Schaafijs & Wilde Bussen, straatkunst in Suriname

Schaafijs & Wilde Bussen, straatkunst in Suriname

In 2007, as part of an exchange project between the Gerrit Rietveld Academie (Amsterdam) and the Nola Hatterman Institute (Paramaribo), I was a visiting teacher in Surinam. Apart from my teaching I had the chance to get to know the city of Paramaribo, my stay in Paramaribo eventually leading to the project Straatkunst in Suriname (Street Art in Surinam), developed in collaboration with art historian Paul Faber. Straatkunst in Suriname is made up of several elements: a book (Schaafijs & Wilde Bussen: Straatkunst in Suriname – Shave Ice and Wild Buses: Street Art in Surinam), a travelling exhibition, an artist-in-residence project and an educational programme.
While cycling in Paramaribo I was struck by the multi-coloured look of the streets. A particularly striking visual element is the ubiquitous paintings on walls, buses and shave ice carts. Street art is everywhere, but not always seen.
The paintings are so much taken for granted that few inhabitants of Surinam take much notice of them. Nonetheless they imbue the city with colour and narrative. They are mostly of a high technical level, and visually striking and compelling. The wall paintings are functional in nature. In effect they are large advertising messages cast in a form uniquely their own. Advertising is for beers, canned vegetables, telecom, electric drills, mayonnaise. The paintings on the shave ice carts and buses have a similar function. Seductively painted women and men, poetic or humorous texts and striking colours are meant to induce customers to buy ice cream or catch a bus there and then.
All three types of painting (wall, bus and shave ice cart) are accessible, very direct and supremely communicative. The images are displayed in public space and are artistic without advertising themselves as art. This kind of street art in Surinam is in effect a form of pop-art. Just as with western pop-art there are points of contact and areas of cross-fertilization between applied art and ‘fine art’. The choice of subjects is however unmistakably specifically Surinamese. In the case of the paintings on buses and shave ice carts it could even be said that they are a reflection of Surinamese society: Indian Bollywood starts rubbing shoulders with Afro-American rappers and Britney Spears type beauties.

Recorded data:
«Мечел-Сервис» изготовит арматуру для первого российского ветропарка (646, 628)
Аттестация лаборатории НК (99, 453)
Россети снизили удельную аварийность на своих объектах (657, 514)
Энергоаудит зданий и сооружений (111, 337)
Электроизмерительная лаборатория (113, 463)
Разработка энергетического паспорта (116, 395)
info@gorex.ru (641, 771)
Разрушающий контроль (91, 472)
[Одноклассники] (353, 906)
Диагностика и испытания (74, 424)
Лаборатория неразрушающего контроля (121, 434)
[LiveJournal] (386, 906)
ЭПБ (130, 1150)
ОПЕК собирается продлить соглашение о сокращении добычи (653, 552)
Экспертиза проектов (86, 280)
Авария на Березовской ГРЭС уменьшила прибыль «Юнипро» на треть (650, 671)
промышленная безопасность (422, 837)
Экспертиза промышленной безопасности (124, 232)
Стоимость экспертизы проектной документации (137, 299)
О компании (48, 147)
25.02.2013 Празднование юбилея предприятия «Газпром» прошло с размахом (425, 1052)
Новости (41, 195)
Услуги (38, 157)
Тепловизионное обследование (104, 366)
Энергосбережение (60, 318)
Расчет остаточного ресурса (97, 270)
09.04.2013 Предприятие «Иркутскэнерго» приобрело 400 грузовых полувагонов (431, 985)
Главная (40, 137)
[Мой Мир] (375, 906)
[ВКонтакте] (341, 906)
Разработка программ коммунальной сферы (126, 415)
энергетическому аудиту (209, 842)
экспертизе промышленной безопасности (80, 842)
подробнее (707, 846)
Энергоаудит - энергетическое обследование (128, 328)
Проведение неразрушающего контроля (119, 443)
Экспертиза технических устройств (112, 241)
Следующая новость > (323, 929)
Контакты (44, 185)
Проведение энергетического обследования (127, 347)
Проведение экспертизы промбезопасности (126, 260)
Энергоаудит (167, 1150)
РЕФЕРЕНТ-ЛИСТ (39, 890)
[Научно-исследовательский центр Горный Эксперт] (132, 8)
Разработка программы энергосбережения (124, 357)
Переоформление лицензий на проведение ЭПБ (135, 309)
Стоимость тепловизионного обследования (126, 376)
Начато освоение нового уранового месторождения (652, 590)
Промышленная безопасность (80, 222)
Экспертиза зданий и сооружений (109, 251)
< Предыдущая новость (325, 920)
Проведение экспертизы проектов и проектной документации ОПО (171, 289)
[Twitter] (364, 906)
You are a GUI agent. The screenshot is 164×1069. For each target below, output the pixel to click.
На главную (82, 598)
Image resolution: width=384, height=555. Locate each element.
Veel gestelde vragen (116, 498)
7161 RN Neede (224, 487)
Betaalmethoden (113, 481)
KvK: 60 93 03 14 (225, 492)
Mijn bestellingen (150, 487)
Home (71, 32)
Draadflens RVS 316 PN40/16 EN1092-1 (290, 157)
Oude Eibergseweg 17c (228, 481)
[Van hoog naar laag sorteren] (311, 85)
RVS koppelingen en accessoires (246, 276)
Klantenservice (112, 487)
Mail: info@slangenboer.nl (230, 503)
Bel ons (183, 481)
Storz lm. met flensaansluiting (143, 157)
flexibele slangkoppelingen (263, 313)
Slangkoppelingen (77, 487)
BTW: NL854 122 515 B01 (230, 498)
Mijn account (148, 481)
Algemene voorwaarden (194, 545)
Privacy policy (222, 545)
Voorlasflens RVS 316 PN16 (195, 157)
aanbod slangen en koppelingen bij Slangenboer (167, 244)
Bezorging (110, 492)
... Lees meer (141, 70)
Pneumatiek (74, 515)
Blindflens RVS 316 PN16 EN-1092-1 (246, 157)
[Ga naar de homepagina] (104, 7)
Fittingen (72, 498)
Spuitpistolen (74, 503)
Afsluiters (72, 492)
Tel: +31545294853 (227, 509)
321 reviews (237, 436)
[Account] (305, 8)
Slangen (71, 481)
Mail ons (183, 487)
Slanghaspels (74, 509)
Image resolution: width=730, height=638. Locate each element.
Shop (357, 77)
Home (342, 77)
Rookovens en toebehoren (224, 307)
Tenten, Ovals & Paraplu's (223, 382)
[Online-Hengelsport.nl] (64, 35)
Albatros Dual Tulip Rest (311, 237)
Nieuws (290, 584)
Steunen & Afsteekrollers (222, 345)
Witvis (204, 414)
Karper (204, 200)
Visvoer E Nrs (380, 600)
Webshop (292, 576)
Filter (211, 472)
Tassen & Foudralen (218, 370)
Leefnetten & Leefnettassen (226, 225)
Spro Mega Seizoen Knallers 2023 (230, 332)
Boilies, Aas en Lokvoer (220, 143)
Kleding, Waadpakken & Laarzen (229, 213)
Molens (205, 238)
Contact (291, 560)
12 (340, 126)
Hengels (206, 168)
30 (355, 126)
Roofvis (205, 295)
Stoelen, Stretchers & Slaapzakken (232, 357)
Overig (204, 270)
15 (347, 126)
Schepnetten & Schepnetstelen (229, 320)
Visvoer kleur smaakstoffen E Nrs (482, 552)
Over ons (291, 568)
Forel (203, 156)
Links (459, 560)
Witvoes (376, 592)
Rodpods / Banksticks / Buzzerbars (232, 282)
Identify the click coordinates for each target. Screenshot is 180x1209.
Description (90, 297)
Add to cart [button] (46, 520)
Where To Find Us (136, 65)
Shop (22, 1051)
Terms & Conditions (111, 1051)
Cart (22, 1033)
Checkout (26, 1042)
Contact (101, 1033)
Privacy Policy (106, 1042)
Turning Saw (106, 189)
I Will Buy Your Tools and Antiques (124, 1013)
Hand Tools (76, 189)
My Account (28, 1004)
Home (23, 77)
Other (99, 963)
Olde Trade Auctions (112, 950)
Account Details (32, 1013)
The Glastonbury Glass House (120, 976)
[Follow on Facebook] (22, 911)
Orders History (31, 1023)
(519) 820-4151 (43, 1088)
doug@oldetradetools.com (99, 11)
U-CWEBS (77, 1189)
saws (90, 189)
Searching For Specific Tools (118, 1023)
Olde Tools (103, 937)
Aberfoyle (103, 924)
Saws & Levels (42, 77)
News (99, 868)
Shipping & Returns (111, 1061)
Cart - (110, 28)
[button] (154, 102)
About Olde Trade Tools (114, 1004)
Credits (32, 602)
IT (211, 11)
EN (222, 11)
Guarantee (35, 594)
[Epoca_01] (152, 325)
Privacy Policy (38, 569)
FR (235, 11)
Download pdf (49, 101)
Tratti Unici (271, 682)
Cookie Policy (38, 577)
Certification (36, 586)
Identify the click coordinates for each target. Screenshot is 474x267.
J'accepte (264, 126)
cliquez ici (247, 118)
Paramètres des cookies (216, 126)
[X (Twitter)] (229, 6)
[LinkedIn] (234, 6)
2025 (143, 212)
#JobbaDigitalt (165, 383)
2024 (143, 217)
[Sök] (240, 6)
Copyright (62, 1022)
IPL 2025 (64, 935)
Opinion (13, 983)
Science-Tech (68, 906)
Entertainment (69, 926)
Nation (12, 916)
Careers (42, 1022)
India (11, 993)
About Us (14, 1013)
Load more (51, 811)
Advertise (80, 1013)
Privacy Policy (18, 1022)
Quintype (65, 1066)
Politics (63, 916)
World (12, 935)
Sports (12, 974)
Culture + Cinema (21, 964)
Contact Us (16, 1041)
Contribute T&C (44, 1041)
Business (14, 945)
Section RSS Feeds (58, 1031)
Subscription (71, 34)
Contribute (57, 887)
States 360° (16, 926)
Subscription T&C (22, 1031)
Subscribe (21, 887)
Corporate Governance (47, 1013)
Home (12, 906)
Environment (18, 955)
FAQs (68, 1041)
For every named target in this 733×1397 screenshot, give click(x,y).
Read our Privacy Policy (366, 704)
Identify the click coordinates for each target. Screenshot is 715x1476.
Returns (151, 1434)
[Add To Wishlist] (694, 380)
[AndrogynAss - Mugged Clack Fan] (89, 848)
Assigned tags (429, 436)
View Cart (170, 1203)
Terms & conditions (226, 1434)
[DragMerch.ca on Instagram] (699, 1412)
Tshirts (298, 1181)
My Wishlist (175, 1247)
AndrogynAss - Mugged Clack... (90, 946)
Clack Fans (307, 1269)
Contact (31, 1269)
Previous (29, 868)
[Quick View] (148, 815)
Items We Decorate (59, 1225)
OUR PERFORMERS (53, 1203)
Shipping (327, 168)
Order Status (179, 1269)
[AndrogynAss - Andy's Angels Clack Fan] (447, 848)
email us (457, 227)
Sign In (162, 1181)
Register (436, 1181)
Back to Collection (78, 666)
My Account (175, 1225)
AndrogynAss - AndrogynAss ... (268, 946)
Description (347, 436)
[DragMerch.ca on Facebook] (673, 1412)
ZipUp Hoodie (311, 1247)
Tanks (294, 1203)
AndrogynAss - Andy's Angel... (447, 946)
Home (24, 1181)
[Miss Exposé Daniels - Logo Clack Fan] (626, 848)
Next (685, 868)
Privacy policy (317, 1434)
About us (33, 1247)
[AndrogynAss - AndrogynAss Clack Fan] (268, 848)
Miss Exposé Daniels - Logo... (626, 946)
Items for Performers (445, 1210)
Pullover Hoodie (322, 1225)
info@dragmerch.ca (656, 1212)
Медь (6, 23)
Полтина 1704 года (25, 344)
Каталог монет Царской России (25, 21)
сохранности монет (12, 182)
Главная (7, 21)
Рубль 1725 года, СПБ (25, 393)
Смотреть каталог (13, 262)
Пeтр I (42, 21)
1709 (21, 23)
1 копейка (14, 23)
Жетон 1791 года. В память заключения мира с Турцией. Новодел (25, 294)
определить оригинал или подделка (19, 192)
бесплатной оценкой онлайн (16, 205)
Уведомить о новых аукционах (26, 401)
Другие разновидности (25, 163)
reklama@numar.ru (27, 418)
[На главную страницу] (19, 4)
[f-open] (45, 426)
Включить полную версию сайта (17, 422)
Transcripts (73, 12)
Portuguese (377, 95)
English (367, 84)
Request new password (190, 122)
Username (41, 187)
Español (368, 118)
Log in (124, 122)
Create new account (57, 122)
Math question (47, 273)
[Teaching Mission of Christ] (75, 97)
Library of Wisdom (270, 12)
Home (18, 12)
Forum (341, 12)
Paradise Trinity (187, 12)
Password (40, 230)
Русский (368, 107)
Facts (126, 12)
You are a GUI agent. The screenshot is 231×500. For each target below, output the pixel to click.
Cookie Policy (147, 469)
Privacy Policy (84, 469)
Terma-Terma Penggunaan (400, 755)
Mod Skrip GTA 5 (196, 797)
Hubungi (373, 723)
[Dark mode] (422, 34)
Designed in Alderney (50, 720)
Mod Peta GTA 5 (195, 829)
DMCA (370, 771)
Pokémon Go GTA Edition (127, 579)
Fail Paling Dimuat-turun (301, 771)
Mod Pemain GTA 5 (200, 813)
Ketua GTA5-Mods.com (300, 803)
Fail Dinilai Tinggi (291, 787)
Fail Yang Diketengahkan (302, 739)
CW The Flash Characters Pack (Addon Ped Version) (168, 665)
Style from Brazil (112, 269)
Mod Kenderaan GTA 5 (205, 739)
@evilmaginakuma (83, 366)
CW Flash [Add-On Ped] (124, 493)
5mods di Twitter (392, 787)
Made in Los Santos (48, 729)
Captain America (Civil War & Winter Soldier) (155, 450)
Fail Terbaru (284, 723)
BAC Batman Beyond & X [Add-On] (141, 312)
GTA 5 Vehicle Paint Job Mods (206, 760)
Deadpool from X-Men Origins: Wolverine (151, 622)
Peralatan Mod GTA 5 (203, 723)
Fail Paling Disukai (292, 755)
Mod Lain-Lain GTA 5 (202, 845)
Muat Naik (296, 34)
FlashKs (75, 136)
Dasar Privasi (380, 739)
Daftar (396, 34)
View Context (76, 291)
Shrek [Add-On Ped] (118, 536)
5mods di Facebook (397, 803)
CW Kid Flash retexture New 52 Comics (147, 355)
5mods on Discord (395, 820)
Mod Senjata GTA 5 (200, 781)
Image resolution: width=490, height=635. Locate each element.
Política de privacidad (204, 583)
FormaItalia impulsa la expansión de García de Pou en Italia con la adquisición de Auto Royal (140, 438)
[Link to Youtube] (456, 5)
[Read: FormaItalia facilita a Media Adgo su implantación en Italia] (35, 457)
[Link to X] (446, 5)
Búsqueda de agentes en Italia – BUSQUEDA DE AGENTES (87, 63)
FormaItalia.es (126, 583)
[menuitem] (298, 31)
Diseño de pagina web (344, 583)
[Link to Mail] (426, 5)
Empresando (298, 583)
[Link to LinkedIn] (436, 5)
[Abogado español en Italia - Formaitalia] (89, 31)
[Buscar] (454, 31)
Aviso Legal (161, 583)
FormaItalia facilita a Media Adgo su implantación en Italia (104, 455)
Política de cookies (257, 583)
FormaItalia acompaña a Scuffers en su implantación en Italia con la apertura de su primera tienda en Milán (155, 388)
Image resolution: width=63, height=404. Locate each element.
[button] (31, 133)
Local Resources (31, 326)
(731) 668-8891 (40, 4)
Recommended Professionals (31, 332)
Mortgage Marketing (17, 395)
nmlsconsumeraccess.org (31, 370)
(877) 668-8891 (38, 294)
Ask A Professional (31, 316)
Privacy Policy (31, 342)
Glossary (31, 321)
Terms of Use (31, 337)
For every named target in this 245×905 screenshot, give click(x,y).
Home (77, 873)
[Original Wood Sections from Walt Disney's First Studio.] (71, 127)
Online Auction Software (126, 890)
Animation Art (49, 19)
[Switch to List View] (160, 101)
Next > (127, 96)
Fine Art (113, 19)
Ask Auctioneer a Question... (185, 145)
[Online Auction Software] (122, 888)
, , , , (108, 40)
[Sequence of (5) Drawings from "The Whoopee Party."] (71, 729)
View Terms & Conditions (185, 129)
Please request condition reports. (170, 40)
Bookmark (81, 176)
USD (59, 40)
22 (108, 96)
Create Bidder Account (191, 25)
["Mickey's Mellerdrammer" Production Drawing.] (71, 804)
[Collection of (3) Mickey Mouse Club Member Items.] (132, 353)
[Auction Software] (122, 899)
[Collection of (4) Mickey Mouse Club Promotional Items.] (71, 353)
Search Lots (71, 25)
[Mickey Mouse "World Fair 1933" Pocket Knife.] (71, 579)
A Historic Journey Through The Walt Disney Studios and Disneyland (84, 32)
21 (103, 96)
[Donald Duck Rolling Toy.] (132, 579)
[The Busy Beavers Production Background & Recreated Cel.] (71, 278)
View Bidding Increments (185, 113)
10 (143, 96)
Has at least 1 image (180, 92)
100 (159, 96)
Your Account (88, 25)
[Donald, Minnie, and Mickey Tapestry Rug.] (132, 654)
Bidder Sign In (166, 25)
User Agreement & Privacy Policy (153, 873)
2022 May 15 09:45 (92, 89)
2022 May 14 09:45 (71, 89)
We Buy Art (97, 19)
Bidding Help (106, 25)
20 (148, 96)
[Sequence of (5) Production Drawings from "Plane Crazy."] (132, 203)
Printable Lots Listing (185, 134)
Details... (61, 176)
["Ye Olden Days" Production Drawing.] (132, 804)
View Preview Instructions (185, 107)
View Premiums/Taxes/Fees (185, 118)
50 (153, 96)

Task instructions: In the street art text, write out the passage that starts with the words "All three types" and ends after "Spears type beauties.". Copy it word for word.

Complete response:
All three types of painting (wall, bus and shave ice cart) are accessible, very direct and supremely communicative. The images are displayed in public space and are artistic without advertising themselves as art. This kind of street art in Surinam is in effect a form of pop-art. Just as with western pop-art there are points of contact and areas of cross-fertilization between applied art and ‘fine art’. The choice of subjects is however unmistakably specifically Surinamese. In the case of the paintings on buses and shave ice carts it could even be said that they are a reflection of Surinamese society: Indian Bollywood starts rubbing shoulders with Afro-American rappers and Britney Spears type beauties.